La Cour de cassation a rendu une intéressante décision apportant deux précisions utiles sur le champs d’application du déséquilibre significatif et sur la définition du « partenaire commercial » visé par la loi au sens du déséquilibre significatif (Cass.com. 15 janvier 2020, n°18-10.512).
En l’espèce, une société proposait à des clients professionnels de créer, pour leur entreprise, un site Internet et de le mettre à leur disposition pour une durée de quarante-huit mois, tacitement renouvelable pour un an, en leur faisant signer un contrat d’abonnement de sites Internet et un contrat de licence d’exploitation, lequel était ensuite cédé à un loueur financier qui devenait alors créancier des sommes dues périodiquement par le client.
Plusieurs clients ont dénoncé les pratiques commerciales de cette société proposant des créations et mises à disposition de sites Internet au Ministre de l’économie selon lesquelles, les contrats conclus avec cette société contenaient des clauses de nature à créer un déséquilibre significatif au détriment du client.
Le Ministre de l’économie a donc introduit une procédure judiciaire à l’encontre de cette société et des sociétés de financement participant au mécanisme contractuel proposé aux entreprises client de la société informatique.
A l’occasion de ce litige, la Cour de cassation s’est prononcée sur le champ d’application des dispositions de l’article L. 442-6, I, 1° et 2° du Code de commerce.
La Cour a confirmé la position de la Cour d’appel en retenant que le droit des pratiques restrictives de concurrence est inapplicable aux sociétés de financement du fait que ce type de société est régit par les dispositions spécifiques du Code monétaire et financier qui mentionnent uniquement qu’elles sont assujetties aux droits des pratiques anticoncurrentielles (article L.511-4 du Code monétaire et financier). Il s’en déduit donc que le législateur n’a pas entendu leur étendre l’application des textes relatifs aux pratiques restrictives de concurrence.
Mais l’apport le plus important de cet arrêt, réside dans la définition donnée par la Cour de cassation du partenaire commercial en matière de déséquilibre significatif.
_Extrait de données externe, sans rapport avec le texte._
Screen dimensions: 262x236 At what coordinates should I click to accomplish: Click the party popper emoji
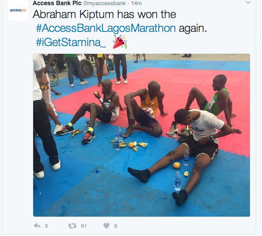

En appel, la Cour a considéré que la société qui créait et louait les sites ne remplissait pas les critères du partenaire commercial, puisque sa relation avec ses clients n’était marquée ni par une “volonté commune et réciproque d’effectuer de concert des actes ensemble” ni par un “courant d’affaires stable et continu », les parties étant simplement liées par une convention de location d’un site internet. La Cour d’appel s’inspirait ainsi de la jurisprudence des ruptures brutales des relations commerciales établies pour définir en matière de déséquilibre significatif, par analogie, le partenaire commercial.
Par cet arrêt publié au bulletin, la Cour de cassation vient clarifier les choses quant à la définition du « partenaire commercial » en matière de déséquilibre significatif en posant le principe selon lequel, en matière de déséquilibre significatif, la relation ne nécessite pas d’être inscrite dans la durée et s’applique à tout partenaire.
La Cour de cassation définit le partenaire commercial, comme “une partie avec laquelle l’autre partie s’engage, ou s’apprête à s’engager, dans une relation commerciale« . Ici donc, contrairement à la position de la Cour d’appel, il n’est en rien exigé une volonté de collaboration se développant dans le temps, ni une réciprocité autour de ce projet commun, critères non prévus par la loi, pour caractériser un « partenaire commercial ».
Il est précisé que l’ordonnance n° 2019-359 du 24 avril 2019 portant refonte du titre IV du livre IV du code de commerce relatif à la transparence, aux pratiques restrictives de concurrence et aux autres pratiques prohibées a reformé le déséquilibre significatif et remplacé la notion de partenaire commercial par celle, bien plus large, “d’autre partie” de sorte que la définition du « partenaire commercial » ayant été abandonnée, la question de la définition de cette notion en matière de déséquilibre significatif devrait désormais ne plus susciter de débats.
Toutefois, en raison des règles d’application de la loi dans le temps de l’ordonnance, la définition donnée ici par la Cour de cassation conserve tout son intérêt.